Ob die Autoaktien im Dax jetzt gleich den großen Dreh nach oben schaffen, ist fraglich. Dafür müssten substanzielle und vor allem kaufbare Alternativen zum klassischen Antrieb vorhanden sein. Das ist noch nicht der Fall. Andererseits sind BMW und Conti und selbst Daimler und VW an der Börse derzeit so günstig geworden, dass die Restrisiken überschaubar sind.

Die Dax-Favoriten der Woche

Wer einen langen Atem hat, kann darauf setzen, dass den deutschen Autobauern in den nächsten Jahren die Wende zur neuen Mobilität gelingt – und dass die Aktien genug Kursstabilität und Dividende bieten, bis es soweit ist.

Ein Muster dafür könnte die Wende der Dax-Energieaktien sein. Trotz politischer Widerstände und beileibe nicht wohlwollender Kommentare ist die Umstrukturierung bei E.On und RWE besser gelaufen als erwartet. Beide Aufspaltungen erweisen sich an den Kapitalmärkten als Erfolgsmodelle – sowohl für die Altaktien als auch für die neuen Ableger.

Die nächsten Ziele im Dax könnten bei 12.700 und 12.900 liegen

Dem Dax gelang es in den vergangenen Tagen, das wichtige Niveau um 12.000 Punkte zu verteidigen. Dabei kam ihm die robuste Entwicklung der US-Börsen zugute, vor allem der Technologiewerte. Der Dow ist dagegen etwas schwächer, mit General Electric und Disney haben zwei weitere Klassiker nach unten gedreht. Auf der anderen Seite besteht wegen der Erholung auf dem Ölmarkt die Chance auf höhere Kurse bei Exxon und Chevron.

Besser sieht es bei den Technologiewerten aus. An der Nasdaq-Börse ziehen die Schwergewichte Apple, Microsoft, Amazon und Facebook trotz kleinerer Korrekturen stabil nach oben. Größere Rückschläge des Gesamtmarkts sind damit erst einmal wenig wahrscheinlich. Auch hierzulande laufen TecDax und SDax besser als der Dax. Offensichtlich, Investoren honorieren eine gute Unternehmensentwicklung; Rückschläge an den Börsen werden also immer wieder gekauft.  

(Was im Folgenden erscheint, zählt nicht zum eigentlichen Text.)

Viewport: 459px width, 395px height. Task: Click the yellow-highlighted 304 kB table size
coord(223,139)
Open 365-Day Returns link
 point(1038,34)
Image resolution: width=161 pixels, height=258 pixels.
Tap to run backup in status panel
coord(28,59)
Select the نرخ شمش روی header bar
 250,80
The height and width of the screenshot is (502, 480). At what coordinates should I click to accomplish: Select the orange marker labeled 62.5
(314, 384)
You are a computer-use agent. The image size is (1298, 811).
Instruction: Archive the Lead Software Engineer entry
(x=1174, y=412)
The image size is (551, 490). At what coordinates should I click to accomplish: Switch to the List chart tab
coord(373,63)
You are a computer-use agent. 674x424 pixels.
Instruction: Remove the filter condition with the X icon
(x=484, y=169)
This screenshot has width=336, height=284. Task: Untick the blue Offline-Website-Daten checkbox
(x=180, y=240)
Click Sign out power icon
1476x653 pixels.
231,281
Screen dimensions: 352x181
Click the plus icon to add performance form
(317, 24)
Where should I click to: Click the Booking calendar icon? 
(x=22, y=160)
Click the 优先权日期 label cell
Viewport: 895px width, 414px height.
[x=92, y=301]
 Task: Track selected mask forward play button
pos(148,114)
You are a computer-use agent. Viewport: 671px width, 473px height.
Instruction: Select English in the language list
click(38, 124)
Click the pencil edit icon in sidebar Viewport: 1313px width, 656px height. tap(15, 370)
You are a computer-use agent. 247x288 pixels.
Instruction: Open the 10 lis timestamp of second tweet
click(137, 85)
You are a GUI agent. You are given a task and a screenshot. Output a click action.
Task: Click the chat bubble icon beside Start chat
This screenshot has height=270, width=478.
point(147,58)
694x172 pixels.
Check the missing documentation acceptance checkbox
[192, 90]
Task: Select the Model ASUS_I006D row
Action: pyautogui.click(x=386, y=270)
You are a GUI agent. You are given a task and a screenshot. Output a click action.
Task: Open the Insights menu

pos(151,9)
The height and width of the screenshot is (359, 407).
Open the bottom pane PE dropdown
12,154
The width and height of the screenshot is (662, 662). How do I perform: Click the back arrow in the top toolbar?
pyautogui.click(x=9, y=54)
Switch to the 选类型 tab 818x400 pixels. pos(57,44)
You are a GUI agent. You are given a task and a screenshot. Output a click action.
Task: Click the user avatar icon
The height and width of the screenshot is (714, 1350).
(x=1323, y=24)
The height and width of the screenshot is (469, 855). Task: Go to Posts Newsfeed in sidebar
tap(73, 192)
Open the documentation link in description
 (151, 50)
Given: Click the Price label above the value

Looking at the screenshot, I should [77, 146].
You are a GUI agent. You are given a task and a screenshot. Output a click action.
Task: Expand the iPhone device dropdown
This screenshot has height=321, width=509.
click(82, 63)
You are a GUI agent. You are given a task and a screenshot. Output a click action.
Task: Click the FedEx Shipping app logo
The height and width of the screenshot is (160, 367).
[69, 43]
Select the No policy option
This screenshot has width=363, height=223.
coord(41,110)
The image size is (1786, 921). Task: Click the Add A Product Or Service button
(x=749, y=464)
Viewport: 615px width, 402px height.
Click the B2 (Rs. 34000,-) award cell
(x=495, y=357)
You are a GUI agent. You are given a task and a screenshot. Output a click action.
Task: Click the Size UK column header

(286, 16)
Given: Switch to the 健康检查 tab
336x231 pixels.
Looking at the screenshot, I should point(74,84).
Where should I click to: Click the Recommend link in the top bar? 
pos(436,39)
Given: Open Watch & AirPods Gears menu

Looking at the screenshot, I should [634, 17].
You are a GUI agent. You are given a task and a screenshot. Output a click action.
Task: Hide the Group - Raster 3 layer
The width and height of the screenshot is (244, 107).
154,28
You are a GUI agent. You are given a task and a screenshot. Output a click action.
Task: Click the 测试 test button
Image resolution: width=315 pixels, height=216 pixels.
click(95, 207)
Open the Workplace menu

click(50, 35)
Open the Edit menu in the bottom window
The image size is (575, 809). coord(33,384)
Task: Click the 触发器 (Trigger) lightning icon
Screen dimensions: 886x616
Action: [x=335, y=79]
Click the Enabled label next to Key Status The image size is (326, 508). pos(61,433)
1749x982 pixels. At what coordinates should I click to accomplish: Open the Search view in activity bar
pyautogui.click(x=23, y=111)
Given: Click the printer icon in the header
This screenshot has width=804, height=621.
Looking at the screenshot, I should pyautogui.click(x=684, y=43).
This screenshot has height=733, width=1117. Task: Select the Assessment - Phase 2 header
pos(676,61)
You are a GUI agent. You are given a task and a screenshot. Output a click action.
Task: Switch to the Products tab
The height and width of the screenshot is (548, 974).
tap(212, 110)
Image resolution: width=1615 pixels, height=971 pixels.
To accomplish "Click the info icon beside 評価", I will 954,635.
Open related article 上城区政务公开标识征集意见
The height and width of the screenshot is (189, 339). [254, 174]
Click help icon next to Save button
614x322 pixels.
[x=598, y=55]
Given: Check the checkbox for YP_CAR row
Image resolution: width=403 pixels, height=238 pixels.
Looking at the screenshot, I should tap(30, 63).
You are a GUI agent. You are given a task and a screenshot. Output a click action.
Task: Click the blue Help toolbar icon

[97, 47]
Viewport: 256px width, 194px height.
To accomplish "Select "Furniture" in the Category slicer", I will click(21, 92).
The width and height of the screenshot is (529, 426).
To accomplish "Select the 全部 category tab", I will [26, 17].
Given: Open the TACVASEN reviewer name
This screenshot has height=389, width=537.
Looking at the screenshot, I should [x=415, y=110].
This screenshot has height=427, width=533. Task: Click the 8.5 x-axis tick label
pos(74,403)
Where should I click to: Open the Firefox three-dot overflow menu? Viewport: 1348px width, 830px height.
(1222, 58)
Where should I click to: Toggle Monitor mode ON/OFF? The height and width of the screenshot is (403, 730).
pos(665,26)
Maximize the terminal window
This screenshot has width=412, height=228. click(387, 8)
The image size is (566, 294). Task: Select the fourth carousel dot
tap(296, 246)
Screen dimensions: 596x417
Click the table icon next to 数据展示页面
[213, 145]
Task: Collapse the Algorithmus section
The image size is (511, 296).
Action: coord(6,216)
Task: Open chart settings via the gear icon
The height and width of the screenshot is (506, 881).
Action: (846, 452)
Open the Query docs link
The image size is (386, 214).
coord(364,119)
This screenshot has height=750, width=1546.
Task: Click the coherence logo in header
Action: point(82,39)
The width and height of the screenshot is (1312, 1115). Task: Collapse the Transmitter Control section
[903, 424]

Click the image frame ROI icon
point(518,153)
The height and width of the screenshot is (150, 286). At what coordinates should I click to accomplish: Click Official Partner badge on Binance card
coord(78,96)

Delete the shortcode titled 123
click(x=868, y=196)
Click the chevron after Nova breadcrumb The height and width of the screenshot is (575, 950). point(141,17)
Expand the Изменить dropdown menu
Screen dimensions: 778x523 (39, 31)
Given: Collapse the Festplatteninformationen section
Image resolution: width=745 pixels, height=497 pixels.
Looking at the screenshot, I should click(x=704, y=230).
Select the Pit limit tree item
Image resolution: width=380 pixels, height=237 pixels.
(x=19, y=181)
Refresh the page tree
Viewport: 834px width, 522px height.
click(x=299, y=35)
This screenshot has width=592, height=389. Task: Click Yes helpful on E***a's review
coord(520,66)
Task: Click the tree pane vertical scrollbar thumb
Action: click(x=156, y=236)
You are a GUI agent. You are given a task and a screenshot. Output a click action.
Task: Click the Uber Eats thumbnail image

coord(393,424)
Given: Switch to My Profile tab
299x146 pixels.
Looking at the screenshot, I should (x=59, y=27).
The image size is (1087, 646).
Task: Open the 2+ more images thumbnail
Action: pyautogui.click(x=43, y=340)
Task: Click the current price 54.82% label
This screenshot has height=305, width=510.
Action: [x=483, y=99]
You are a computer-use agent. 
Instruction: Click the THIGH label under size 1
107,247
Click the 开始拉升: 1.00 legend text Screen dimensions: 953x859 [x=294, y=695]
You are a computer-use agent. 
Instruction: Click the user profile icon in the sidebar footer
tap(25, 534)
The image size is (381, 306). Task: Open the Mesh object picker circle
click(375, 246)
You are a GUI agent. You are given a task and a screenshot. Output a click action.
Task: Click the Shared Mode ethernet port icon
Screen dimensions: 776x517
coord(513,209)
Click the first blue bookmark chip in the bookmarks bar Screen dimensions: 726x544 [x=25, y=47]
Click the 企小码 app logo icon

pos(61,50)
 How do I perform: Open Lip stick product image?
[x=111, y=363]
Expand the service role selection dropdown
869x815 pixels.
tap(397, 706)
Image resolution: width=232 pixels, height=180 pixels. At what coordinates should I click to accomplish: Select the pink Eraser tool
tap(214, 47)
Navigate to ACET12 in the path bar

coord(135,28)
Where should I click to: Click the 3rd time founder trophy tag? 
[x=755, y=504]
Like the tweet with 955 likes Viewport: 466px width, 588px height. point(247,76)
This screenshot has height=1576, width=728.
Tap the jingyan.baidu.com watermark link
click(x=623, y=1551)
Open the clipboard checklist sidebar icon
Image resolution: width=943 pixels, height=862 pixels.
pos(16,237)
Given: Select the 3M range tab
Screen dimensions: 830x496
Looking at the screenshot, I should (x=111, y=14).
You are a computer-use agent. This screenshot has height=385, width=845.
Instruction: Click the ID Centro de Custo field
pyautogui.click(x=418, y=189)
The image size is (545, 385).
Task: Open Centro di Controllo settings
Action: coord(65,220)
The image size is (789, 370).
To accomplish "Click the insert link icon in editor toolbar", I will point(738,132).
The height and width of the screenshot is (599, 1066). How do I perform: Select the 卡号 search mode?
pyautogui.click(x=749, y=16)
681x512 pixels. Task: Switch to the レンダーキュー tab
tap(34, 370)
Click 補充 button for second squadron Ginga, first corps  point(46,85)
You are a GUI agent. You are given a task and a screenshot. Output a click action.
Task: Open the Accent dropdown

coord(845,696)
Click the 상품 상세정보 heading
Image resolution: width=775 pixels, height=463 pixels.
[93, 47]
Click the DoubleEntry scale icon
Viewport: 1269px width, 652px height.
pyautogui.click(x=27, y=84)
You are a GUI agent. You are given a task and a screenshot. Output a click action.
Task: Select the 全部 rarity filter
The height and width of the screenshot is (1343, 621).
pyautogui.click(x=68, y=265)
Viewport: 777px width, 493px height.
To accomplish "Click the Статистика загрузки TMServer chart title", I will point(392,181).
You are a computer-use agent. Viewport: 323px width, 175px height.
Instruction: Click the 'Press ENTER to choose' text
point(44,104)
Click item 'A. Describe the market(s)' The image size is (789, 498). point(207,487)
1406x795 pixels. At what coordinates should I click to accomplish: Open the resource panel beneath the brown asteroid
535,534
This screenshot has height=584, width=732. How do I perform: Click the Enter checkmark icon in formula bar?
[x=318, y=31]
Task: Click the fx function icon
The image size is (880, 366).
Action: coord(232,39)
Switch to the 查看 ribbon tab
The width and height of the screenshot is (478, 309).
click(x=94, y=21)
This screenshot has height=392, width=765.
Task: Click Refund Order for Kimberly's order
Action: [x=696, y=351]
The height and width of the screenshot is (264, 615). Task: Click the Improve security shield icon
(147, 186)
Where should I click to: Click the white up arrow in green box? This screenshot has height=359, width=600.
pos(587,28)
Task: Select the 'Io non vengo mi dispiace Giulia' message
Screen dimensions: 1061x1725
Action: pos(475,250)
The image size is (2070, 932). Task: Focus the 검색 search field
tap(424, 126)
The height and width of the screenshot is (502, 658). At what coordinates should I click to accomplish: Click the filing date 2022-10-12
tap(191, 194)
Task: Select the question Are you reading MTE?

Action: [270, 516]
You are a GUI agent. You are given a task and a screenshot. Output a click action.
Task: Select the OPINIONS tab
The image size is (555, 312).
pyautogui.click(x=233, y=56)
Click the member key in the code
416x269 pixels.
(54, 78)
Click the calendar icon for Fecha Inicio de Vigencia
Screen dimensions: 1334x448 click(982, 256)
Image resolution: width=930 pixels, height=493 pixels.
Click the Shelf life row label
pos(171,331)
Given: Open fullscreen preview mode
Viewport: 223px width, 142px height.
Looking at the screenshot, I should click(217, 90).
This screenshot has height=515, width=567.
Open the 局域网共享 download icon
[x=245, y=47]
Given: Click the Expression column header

Niedrige Zinsen, eine weiter anziehende Wirtschaft (die in Deutschland in diesem Jahr wahrscheinlich um rund zwei Prozent zulegen wird), passable Gewinnaussichten bei den Unternehmen und die insgesamt bei vielen Anlegern verbreitete Skepsis sind Argumente, die für eine Fortsetzung des langen Aufwärtstrends sprechen.

Mit dem jüngsten Anstieg auf gut 12.300 hat der Dax den kurzen Abwärtstrend seit Mitte Juni beendet. Wenn jetzt nicht ganz schlimme Nachrichten aus Nordkorea dazwischenfunken, könnte das heimische Börsenbarometer in den nächsten Wochen zunächst bis 12.700 Punkte klettern und danach in Richtung 12.900. Für die nächste Woche (11. bis 15. September) wäre es gut, wenn der Dax nicht unter 12.200 sinkt.